__To do__: Where in the data does the word "screenshot" appear? Find those lines and copy them.

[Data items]
************

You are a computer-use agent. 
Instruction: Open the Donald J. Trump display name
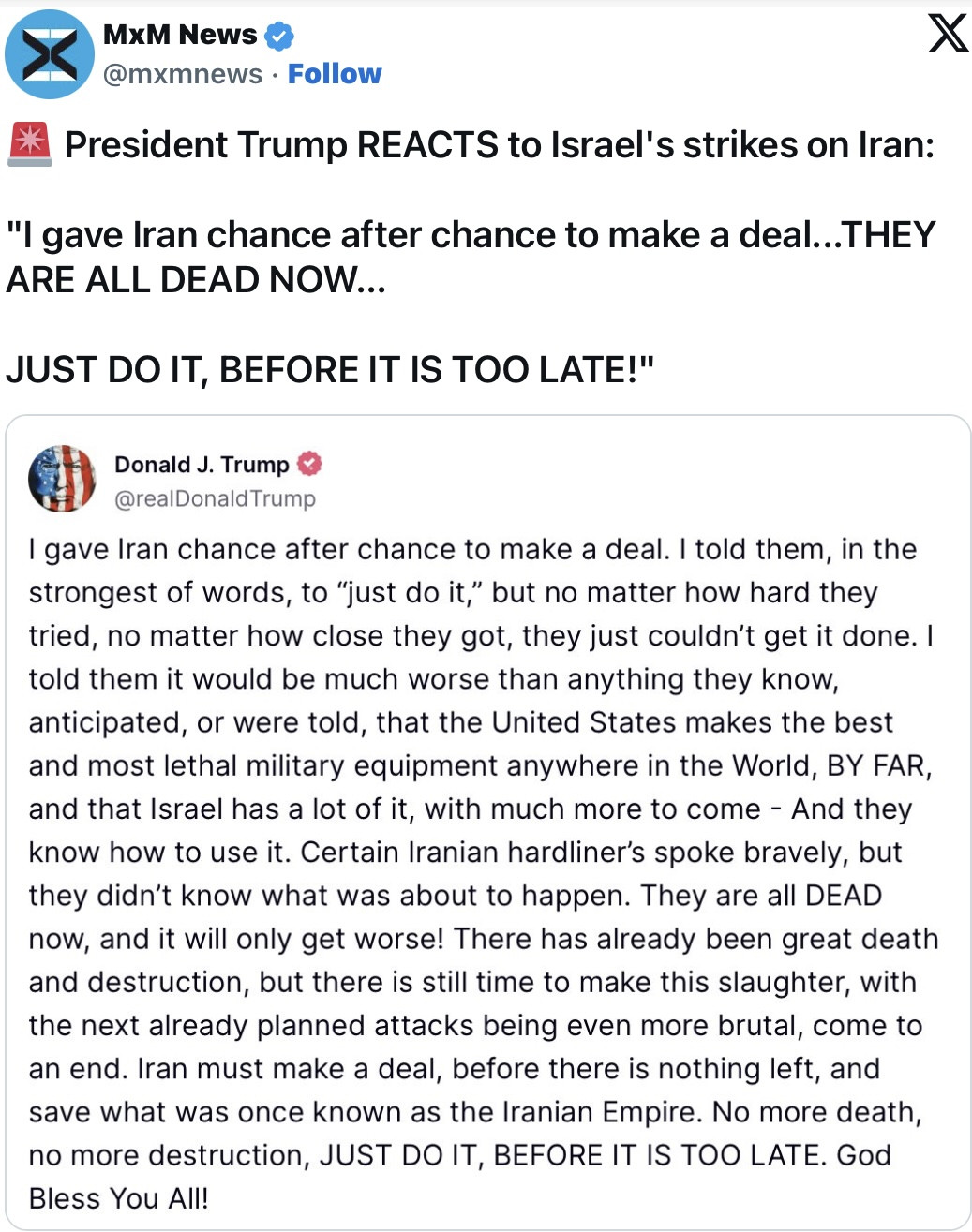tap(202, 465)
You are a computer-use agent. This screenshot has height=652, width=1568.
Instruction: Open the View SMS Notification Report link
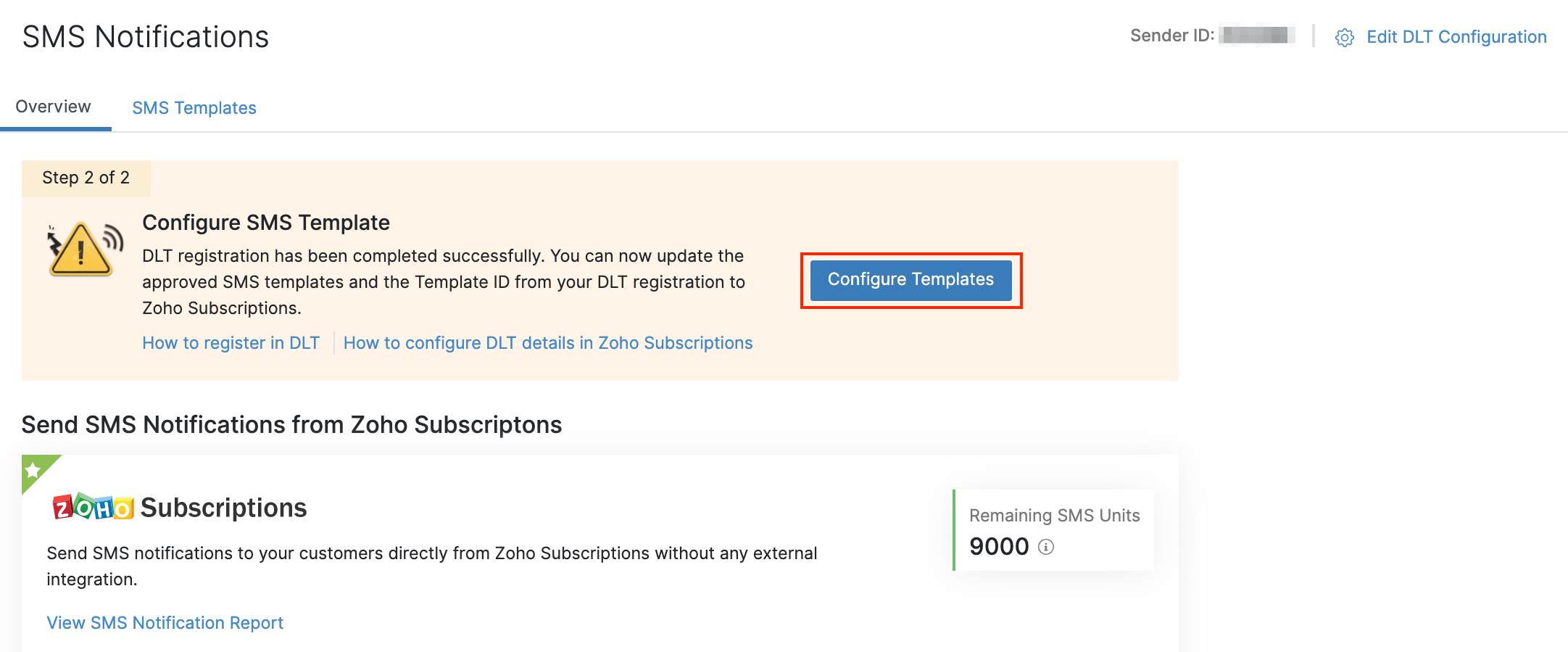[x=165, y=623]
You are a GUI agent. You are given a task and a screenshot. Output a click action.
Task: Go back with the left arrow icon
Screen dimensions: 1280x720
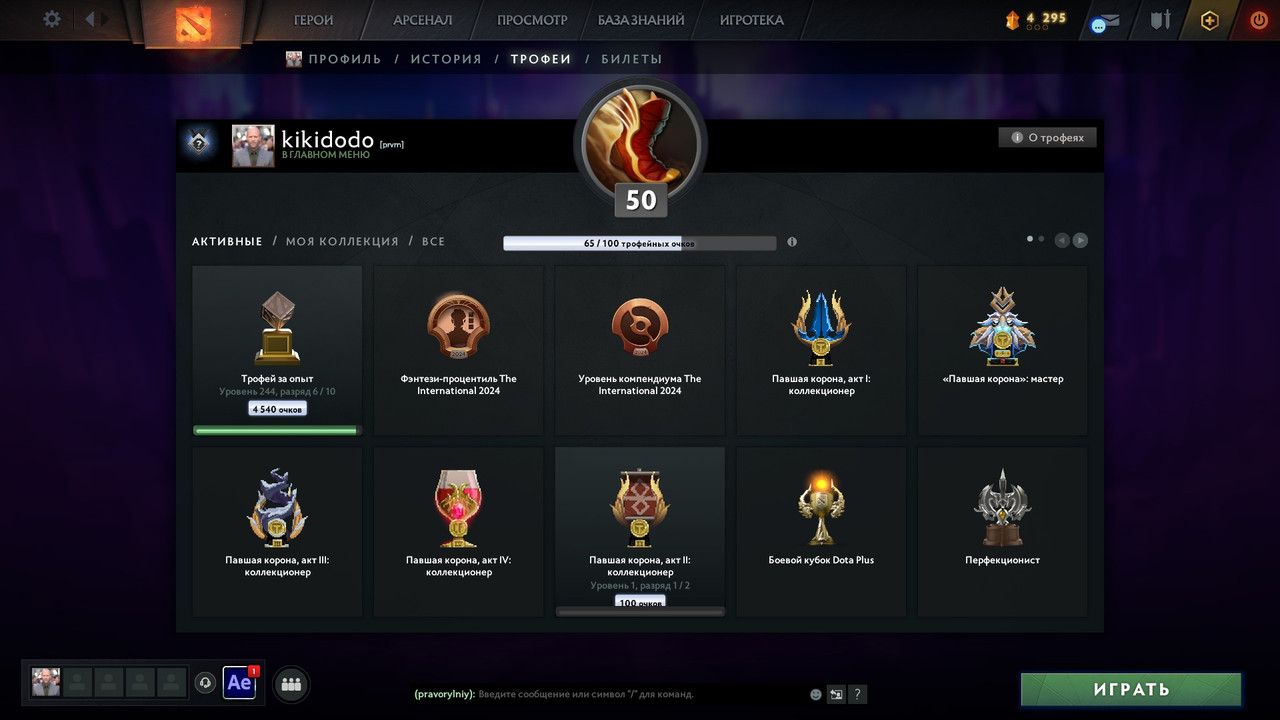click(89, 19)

************

__Task answer__:
You are a computer-use agent. This screenshot has height=652, width=1568.
You are a GUI agent. You are given a task and a screenshot. Output a click action.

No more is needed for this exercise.